Jenny Fielding, coordinator of the Lawrence Campus Library, is also enjoying some literary success. She has just published a chapter in the new book Teaching Information Literacy Threshold Concepts: Lesson Plans for Librarians, by the American Library Association. This book is a collection of detailed, ready-to-use, and easily adaptable lessons designed by instruction librarians to promote critical thinking and engage learning. It provides teaching librarians with ideas on how to help students understand and be transformed by information literacy concepts.

Fielding holds a Bachelor of Science in Psychology and Bachelor of Arts in Theatre Arts from the University of Pittsburgh, and a Master of Library Science from Southern Connecticut State University.

Northern Essex’s music department coordinator Kenneth Langer, jumped disciplines and wrote and published his first science fiction novel, “Of Eternal Light”. The 334-page novel was published by Astor Press.

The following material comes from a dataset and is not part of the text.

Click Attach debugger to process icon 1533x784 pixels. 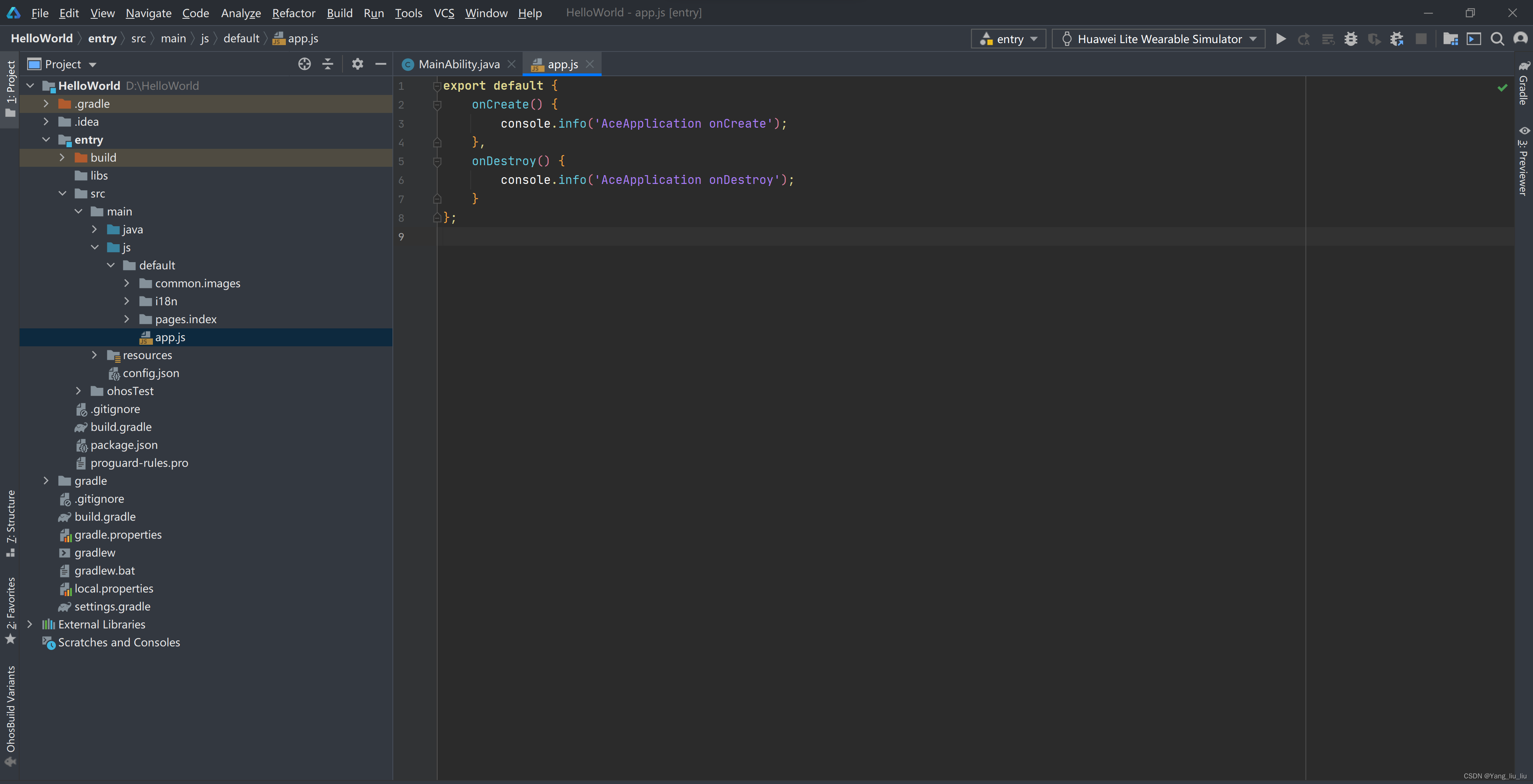(1397, 39)
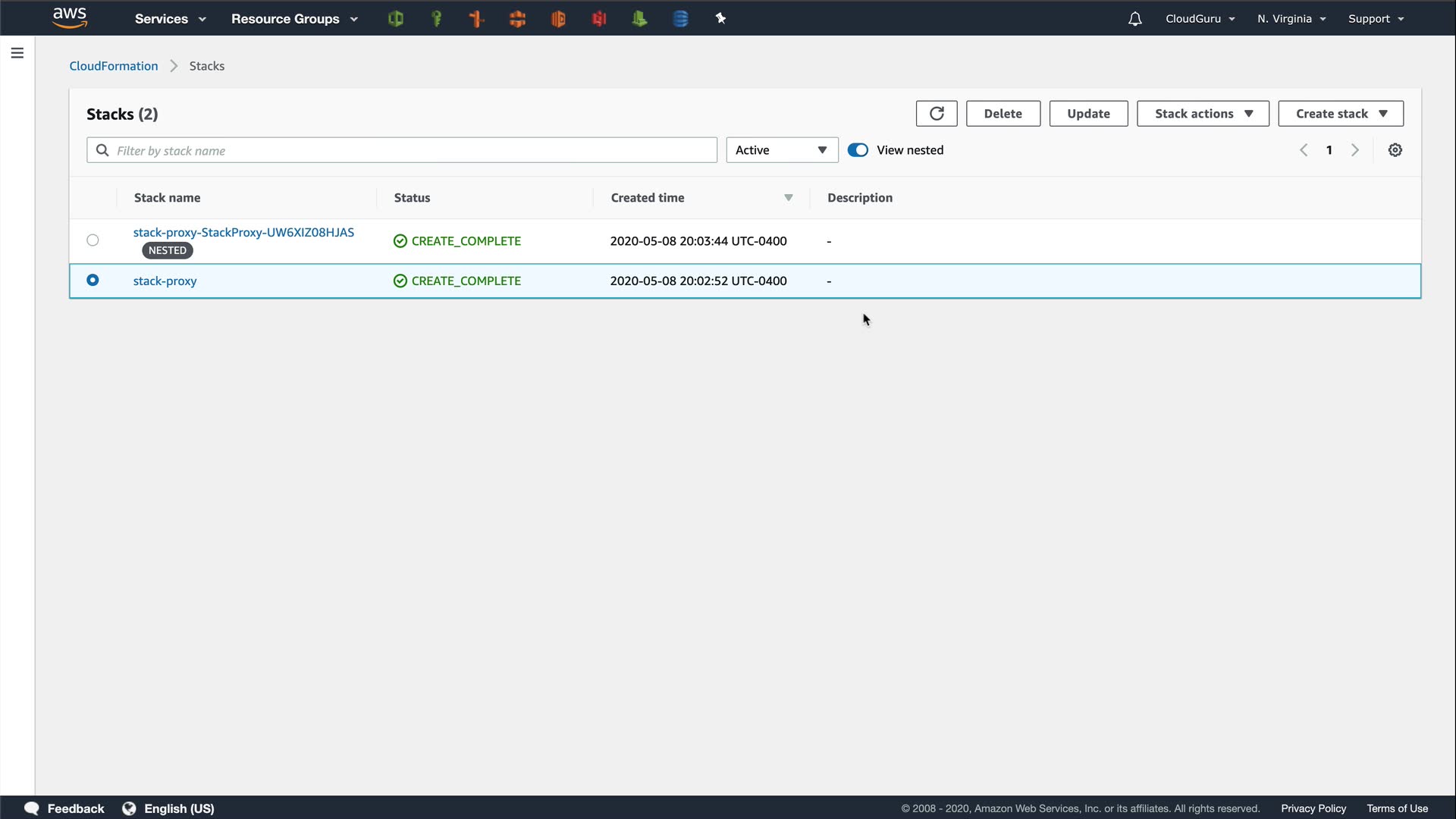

Dr. Langer of Maynard received a Ph.D. in music theory and composition from Kent State University, a Master’s in Music from Radford University and a bachelor’s of music education from Kent State University.

Amazon describes his novel…”Though it does not feel like it, the people of Kevutia live on a world smaller than they realize. When an investigator is murdered inside the lab of one of the capital’s research corps, Detective Exi is sent in to investigate. With the recent loss of her long time friend and partner, Exi puts the new recruit right into the middle of a mystery. The pursuit for answers leads them to discover that the small world they live in is not at all what it seems and the only people that can save them from its destruction have never been seen or heard from except in fairy tales and folk songs. Exi and her new partner soon realize it is up to them to find the answers.”